TASK MATERIAL:

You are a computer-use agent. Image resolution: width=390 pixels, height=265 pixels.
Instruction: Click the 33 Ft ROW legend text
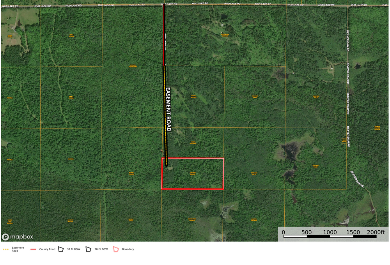[74, 249]
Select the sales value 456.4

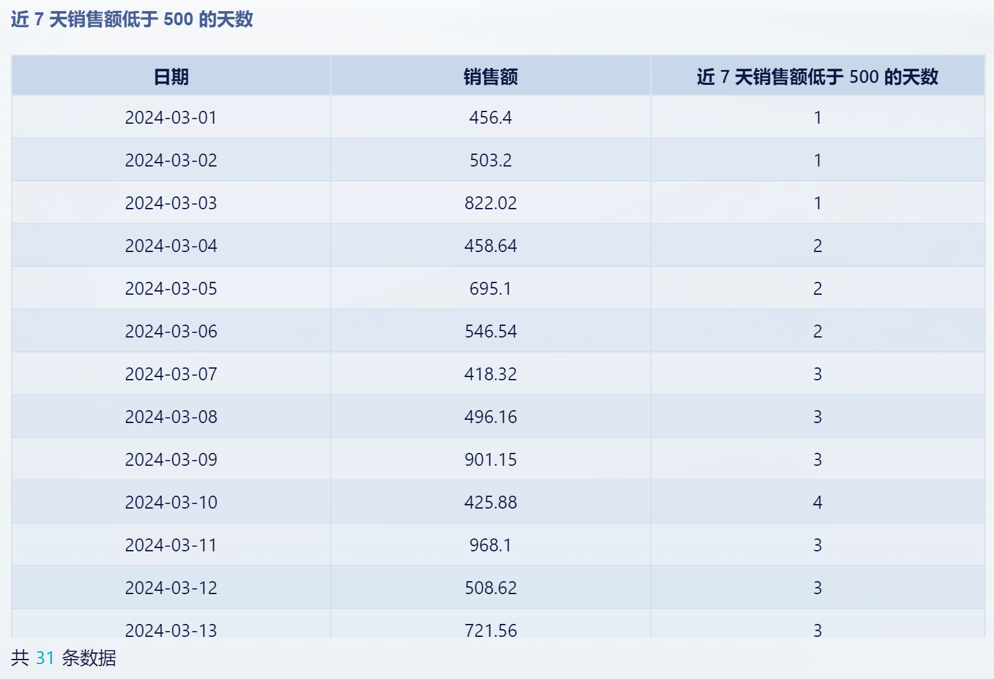(x=491, y=117)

EXERCISE BRIEF: In the copy, include each entry exactly as written and none of the pictures.

RESPONSE AREA:
You are a computer-use agent. Image resolution: width=390 pixels, height=265 pixels.
Instruction: Click the 33 Ft ROW legend text
[74, 249]
Select the sales value 456.4

(x=491, y=117)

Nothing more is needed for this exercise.